Except not - a pig gives as much milk as a cow. All creatures give the same amount of milk at the same rate.
In fact, pigs are the only non-grazers of the bunch, so pigs are by far the best milkable animal.
I'm talking about in real life. Despite what the Simpsons and Heather Mills might tell you, rats and pigs will never be effective dairy animals for reasons that are not directly related to their size and which are most easily explained with a somewhat outdated biological theory called r/K selection.
in essence, an animal is considered "r-selected" if if produces relatively large numbers of small, high-mortality offspring compared to another animal, and "K-selected" if it produces relatively small numbers of resource-intensive offspring that are more likely to survive to adulthood. Compared to a cow, pigs and rats are r-selected- they have big litters of small babies and in most cases most of them will die (or get eaten by mom- it happens a lot in pigs!)
All dairy animals are K-selected compared to pigs and even in some cases to meat animals of the same species; for example, dairy goats have fewer offspring than meat goats and only have two teats on their udders, compared to the 4-6 on many meat goat breeds. Fewer teats means easier to milk, period. Dairy goats have 2 teats, dairy cows have 4, and both produce milk continuously over periods of several minutes. Pigs and rats have anywhere from 12 to 18 teats, which only produce milk in brief spurts, which means more frequent and labor-intensive milkings would be necessary.
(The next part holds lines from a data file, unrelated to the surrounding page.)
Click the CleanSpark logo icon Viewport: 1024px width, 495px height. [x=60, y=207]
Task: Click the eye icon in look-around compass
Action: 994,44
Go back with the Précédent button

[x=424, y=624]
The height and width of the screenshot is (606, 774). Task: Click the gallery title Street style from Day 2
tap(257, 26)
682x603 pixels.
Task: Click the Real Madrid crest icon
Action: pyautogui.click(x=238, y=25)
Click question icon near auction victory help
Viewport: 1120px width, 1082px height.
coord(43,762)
In theory you could breed a milk pig with fewer teats, but it would be tough. The immediate wild ancestors of domestic goats and cattle were K-strategists and it wasn't a big leap to make them into milk animals; for pigs it would take longer and might end up impossible. Tapirs would actually be better choices once domesticated, since they are strong K-strategists (tapir- 1 baby every two years, which is less than cows.)
Kangaroos are K-strategists, with 1 baby every 1.5 years and even better they are naturally permanently pregnant and lactating. Unfortunately as a marsupial they have evolved to suckle continuously and thus would be unsuitable for session milking, so I doubt that a kangaroos dairy could work unless you invented a pouch-portable, continuous milker.
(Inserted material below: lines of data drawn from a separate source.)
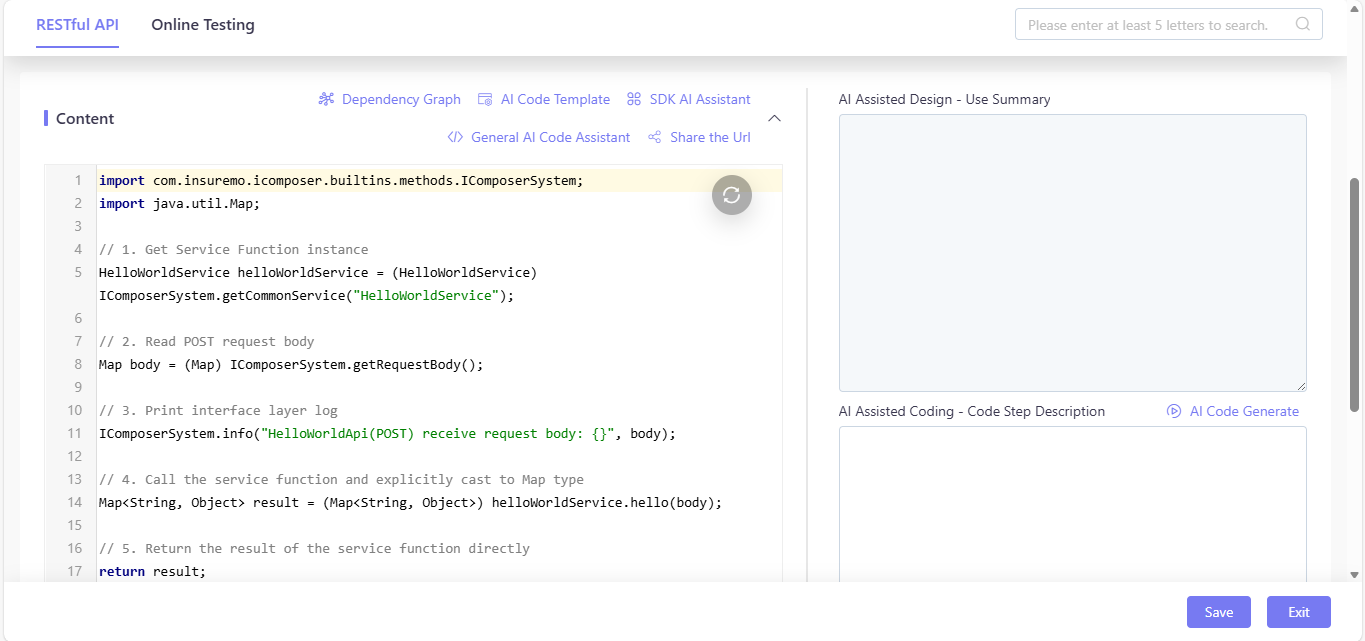This screenshot has height=641, width=1365.
Task: Click the magnifier search icon
Action: click(x=1303, y=24)
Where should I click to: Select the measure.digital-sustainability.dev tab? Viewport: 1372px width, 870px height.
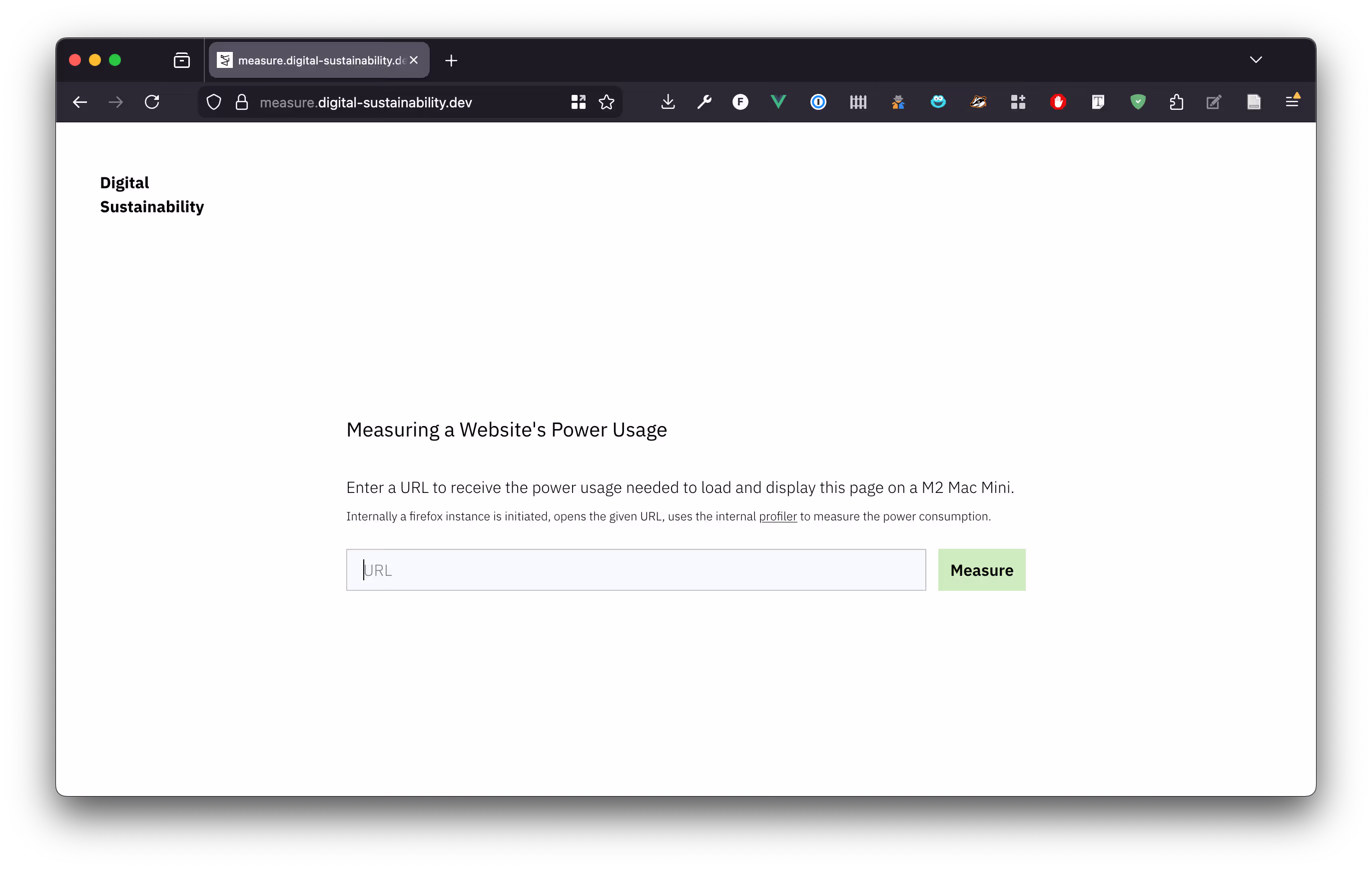(x=313, y=60)
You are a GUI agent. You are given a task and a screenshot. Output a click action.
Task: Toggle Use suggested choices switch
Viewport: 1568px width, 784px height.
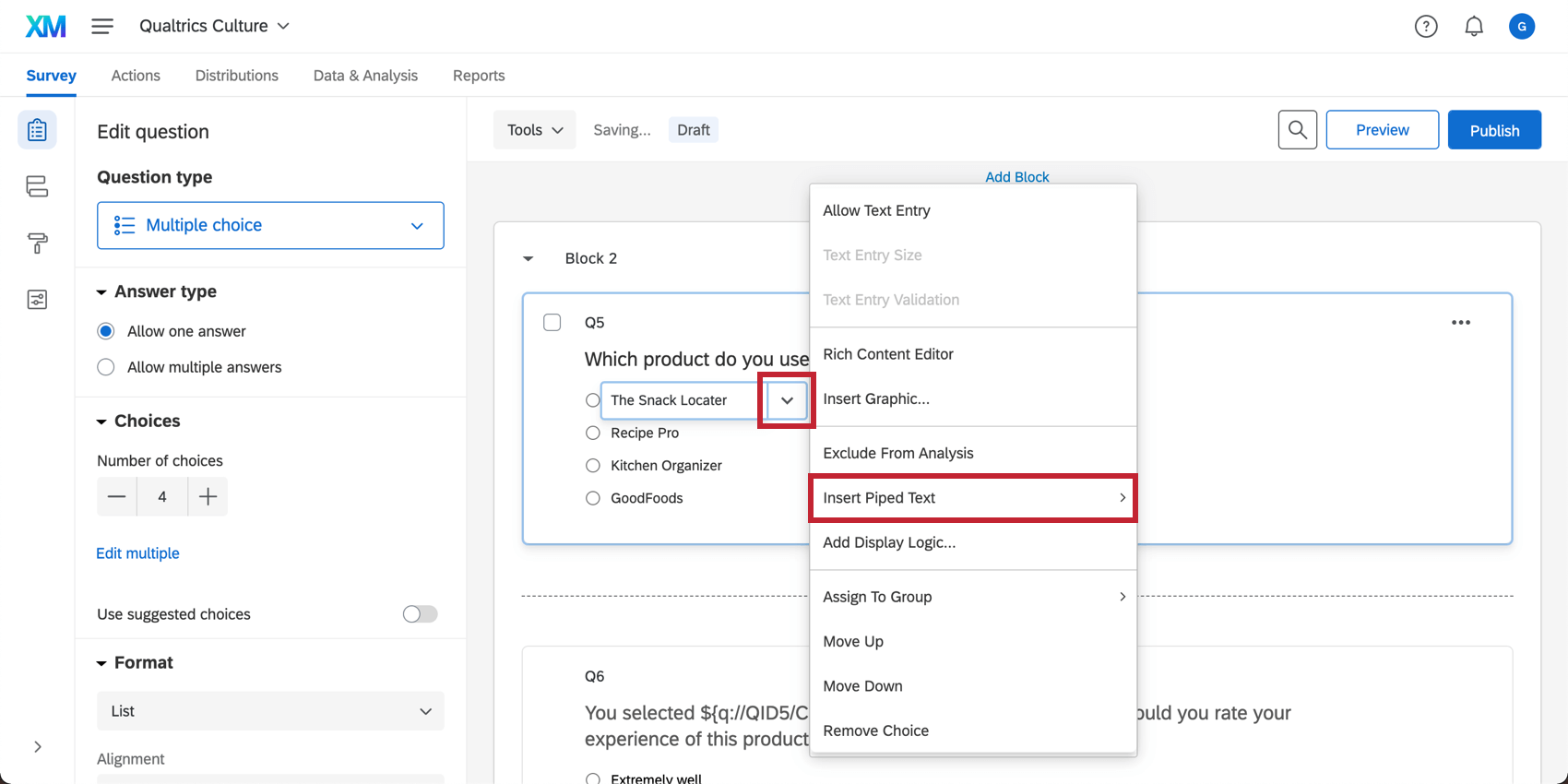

And yes, humans are K-strategists compared to most animals, but there are a few creatures that still have us beat- whales, elephants, albatross (who might have 1 baby every 10 years), tuatara, and a number of other long-lived species.
Most fish are r-strategists- think caviar- but some sharks present an interesting and bizarre exception. Live-birthing marine animals are usually K-selected compared to egg layers; few marine species produce large eggs. Some species of sharks create many embryos in their wombs but then only give birth to a couple of live young. What happened? The fetal sharks eat each other! Natural selection in utero! Who needs a placenta when you can eat your siblings? They might be though of as r-strategists in the womb and K-strategists to the world as a whole.
Almost all invertebrates are r-selected compared to vertebrates, and most plants are r-selected compared to animals, as they produce enormous numbers of low-energy seeds. Monocots like grasses and palm trees are the most K-selected of plants; a strongly K-selected plant is the Coco de Mer, each seed of which takes 7 years to grow and another 2 to germinate. Fungi and non-vascular plants are the consummate r-strategists, since they will produce millions or billions of spores of which only a few need to survive.